Your objective >>
Only certain lines below are wanted: those starting at the line containing "You are a GUI" and ending at the line containing "Online výuka (161, 2255)", both included, each retyped exactly.

Extracted entries >>
*** Block opens ***
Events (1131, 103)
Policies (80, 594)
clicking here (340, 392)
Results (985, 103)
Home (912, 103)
*** Block closes ***
*** Block opens ***
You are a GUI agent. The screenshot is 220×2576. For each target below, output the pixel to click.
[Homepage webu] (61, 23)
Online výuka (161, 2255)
*** Block closes ***
*** Block opens ***
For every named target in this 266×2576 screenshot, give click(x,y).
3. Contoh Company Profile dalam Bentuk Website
*** Block closes ***
Task result >>
You are a GUI agent. The screenshot is 220×2576. For each target below, output the pixel to click.
[Homepage webu] (61, 23)
Online výuka (161, 2255)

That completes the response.